Narrado por Melani
Las mañanas en la hacienda empiezan antes que el sol. Liet se levanta primero, como siempre, para revisar los cultivos y alimentar a los animales. Yo lo sigo después, con Elier en brazos, medio dormido y aferrado a su osito de peluche. La abuela Suitberta ya está despierta, preparando café y hablando con sus plantas como si fueran viejas amigas.
Trabajo en una veterinaria del pueblo. No es grande, pero es mía. Allí curo heridas, doy consejos, y escucho historias de gente que ama a sus animales como si fueran hijos. Me gusta ese mundo. Me da paz. Me recuerda que hay cosas que se pueden sanar.
Pero no todo es perfecto.
Liet y yo discutimos a veces. Él quiere expandir la hacienda, yo quiero mantenerla pequeña. Él sueña con exportar, yo con quedarnos. No son peleas duras, pero sí constantes. Y la abuela… bueno, ella tiene días en los que olvida que Elier no es su hijo, sino su bisnieto. Se pone terca, se enoja con el viento, y a veces llora sin razón.
Aun así, somos una familia. De esas que se abrazan después de discutir. Que se ríen en medio del caos. Que saben que el amor no es perfecto, pero sí suficiente.
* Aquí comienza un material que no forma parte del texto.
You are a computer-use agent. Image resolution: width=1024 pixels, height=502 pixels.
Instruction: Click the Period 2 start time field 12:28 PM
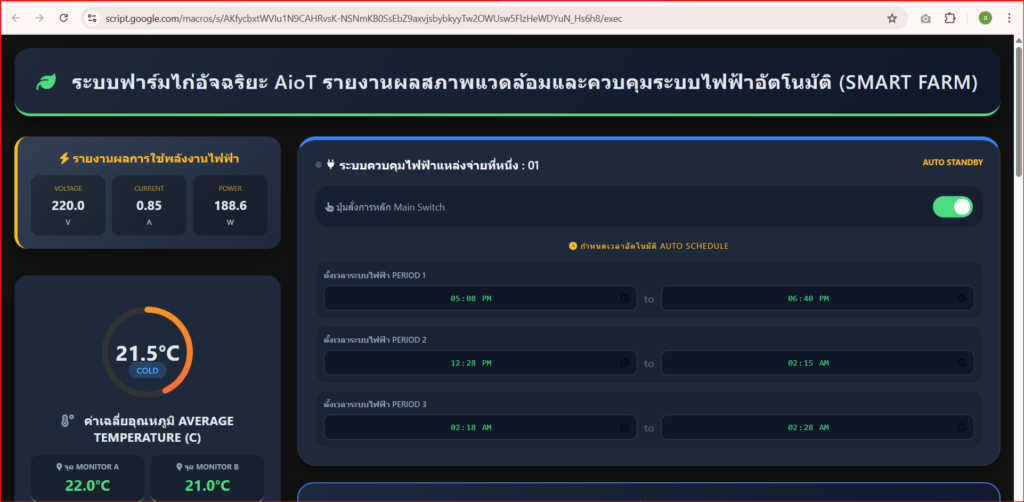(471, 363)
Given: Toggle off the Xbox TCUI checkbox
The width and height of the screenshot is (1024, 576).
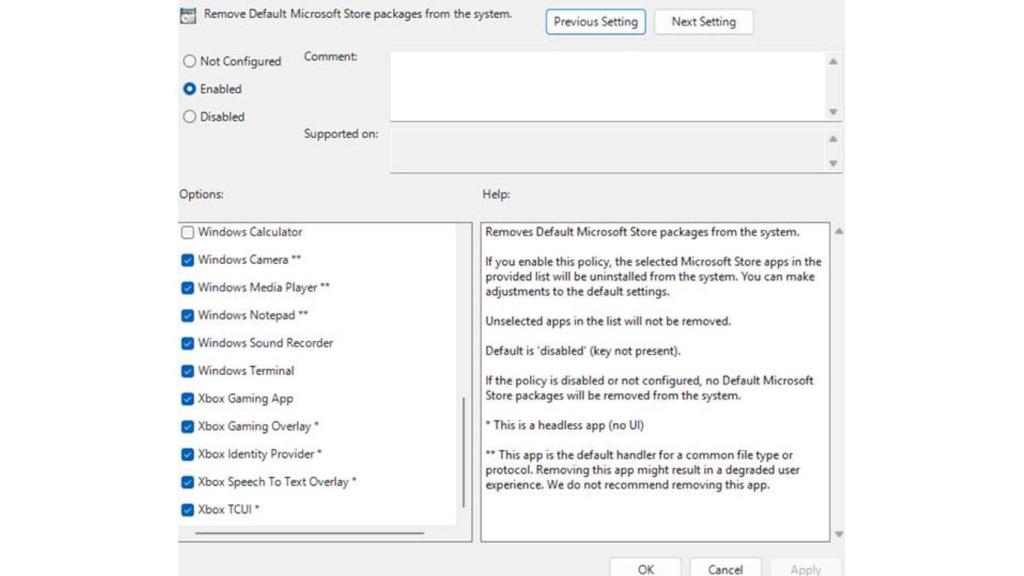Looking at the screenshot, I should [186, 510].
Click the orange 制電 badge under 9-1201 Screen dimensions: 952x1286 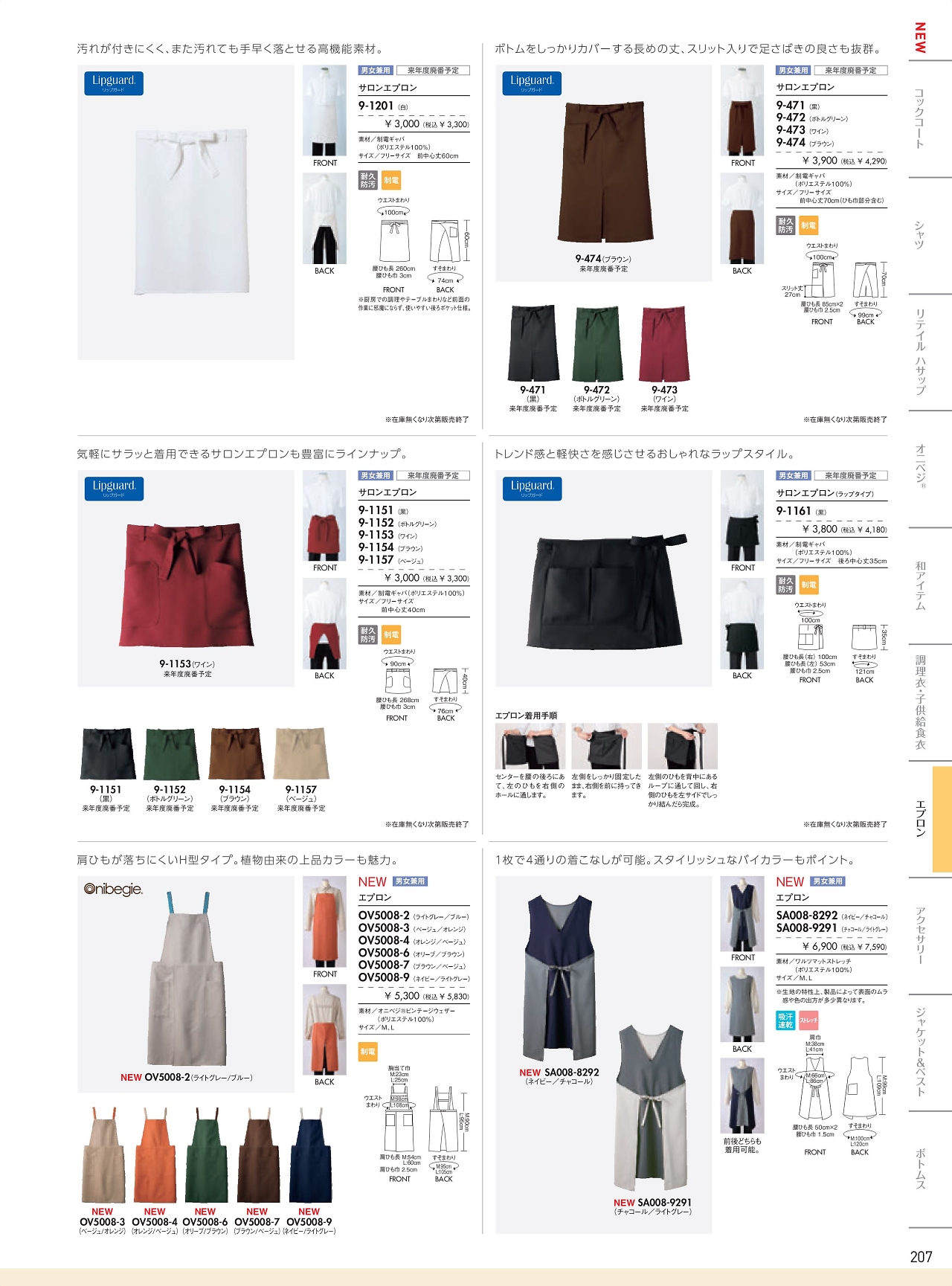[x=391, y=180]
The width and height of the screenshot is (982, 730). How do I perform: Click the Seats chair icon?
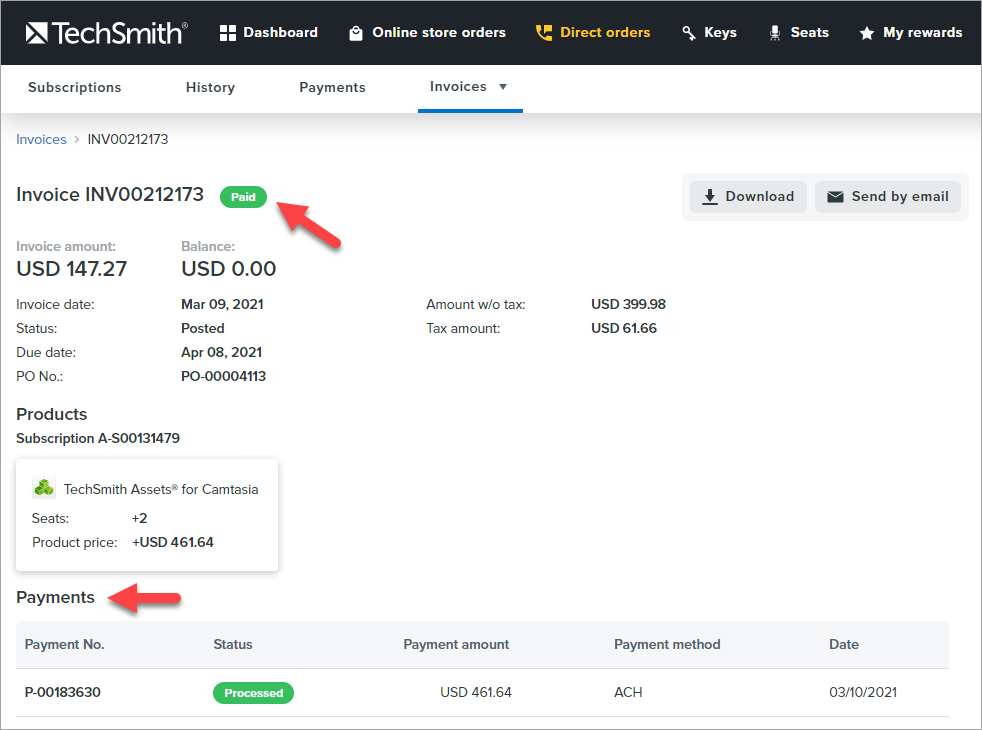click(775, 33)

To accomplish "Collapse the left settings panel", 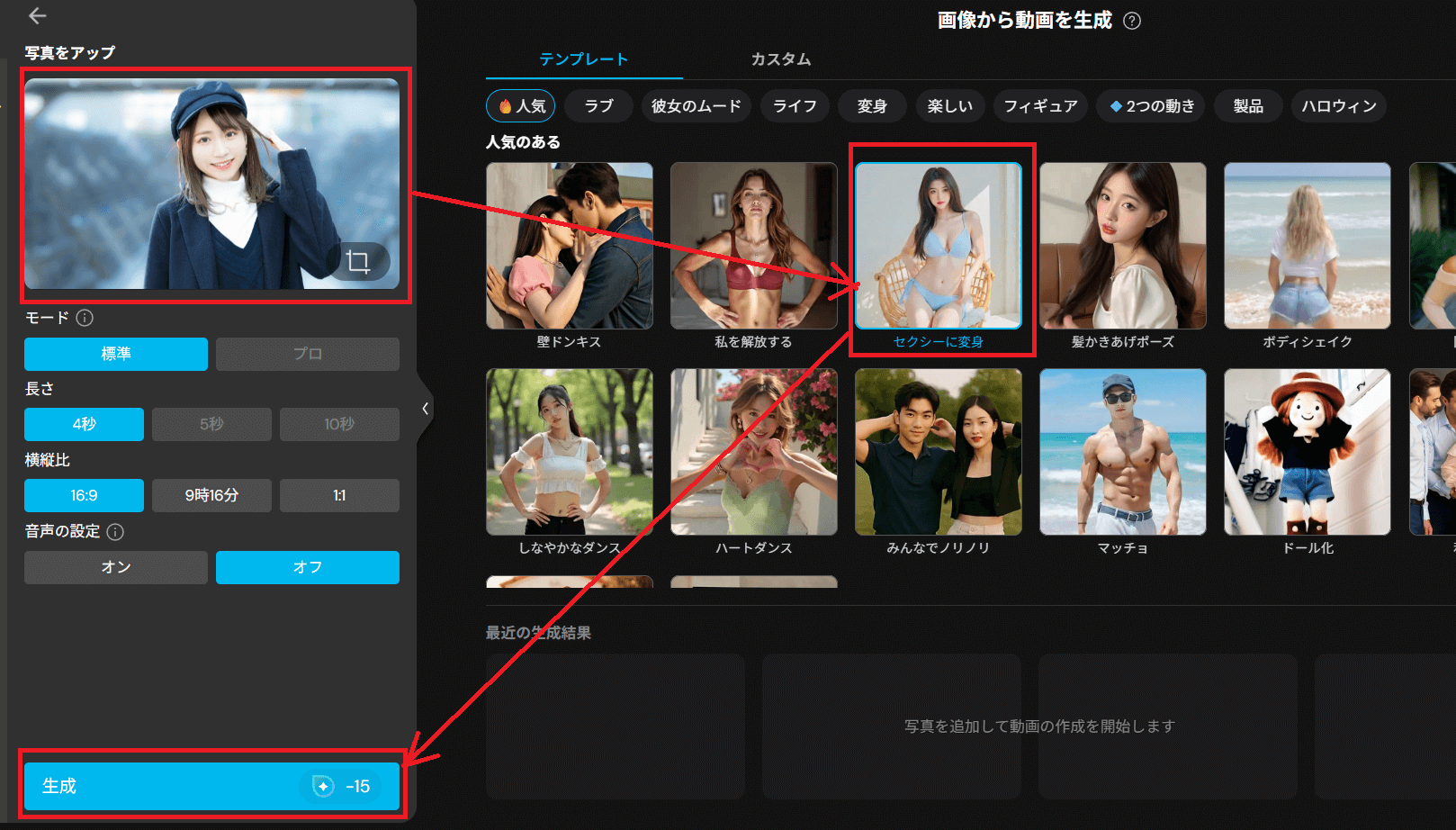I will pos(425,409).
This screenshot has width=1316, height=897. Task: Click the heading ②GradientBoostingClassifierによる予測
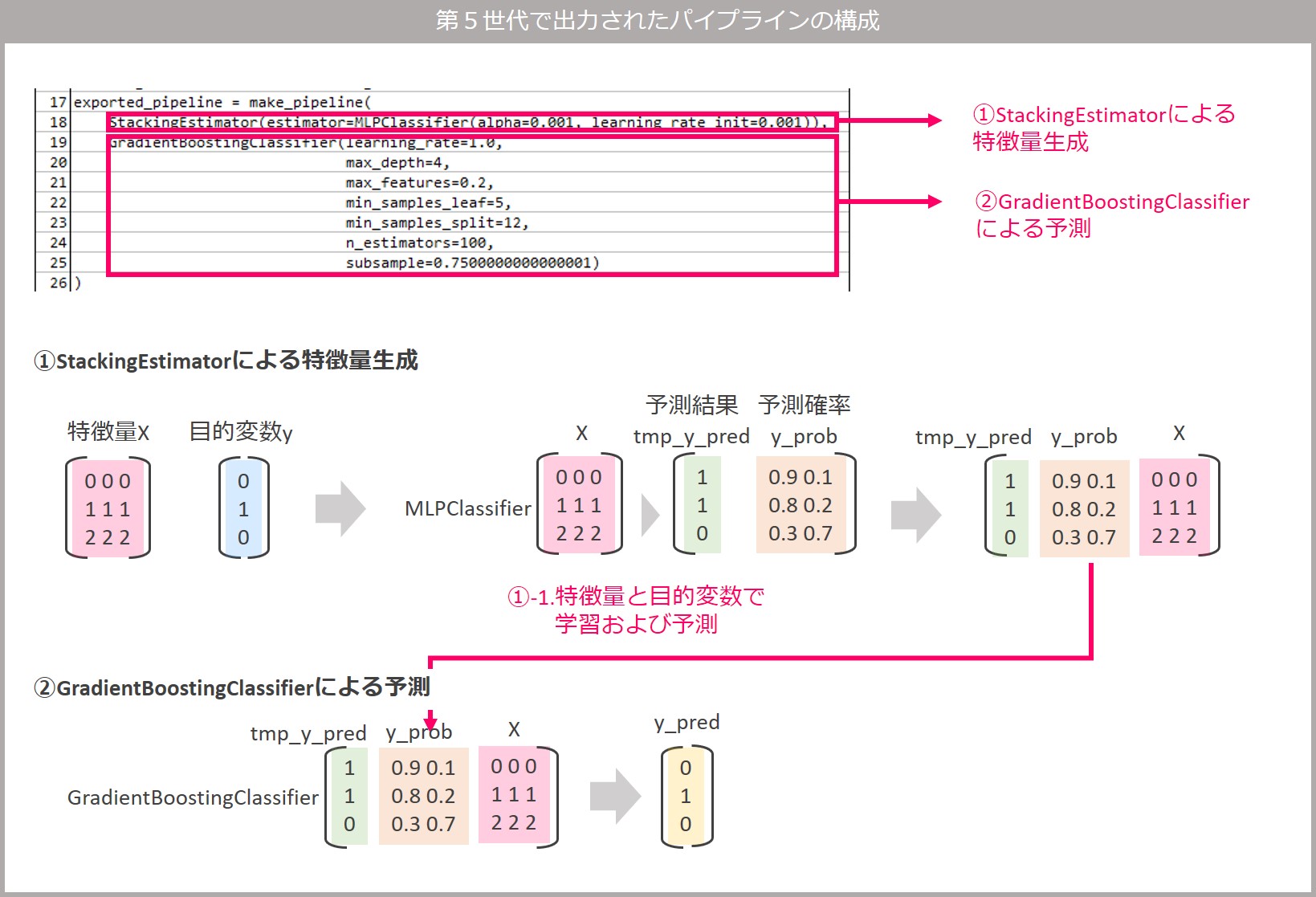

Hoy recibí la llamada de Meliza. Su voz temblaba. Me habló de Elías, de Iván, de una carta que le cambió el alma. Me habló de miedo, de dudas, de heridas que no cierran.
Y yo… yo solo pensé en abrazarla.
—Ven —le dije—. Vente unos días. Aquí hay espacio, hay silencio, hay tiempo. Liet estará encantado. Elier quiere conocer a Lucía. Y la abuela ya está preguntando por ti.
Ella no respondió de inmediato. Pero lo sentí. Lo supe. Está pensando en venir. Y si lo hace, esta hacienda será su refugio. Porque aquí, entre gallinas, libros y café, también florecen las promesas.
> Porque a veces, sanar no es olvidar. Es recordar sin dolor. Y hacerlo acompañada.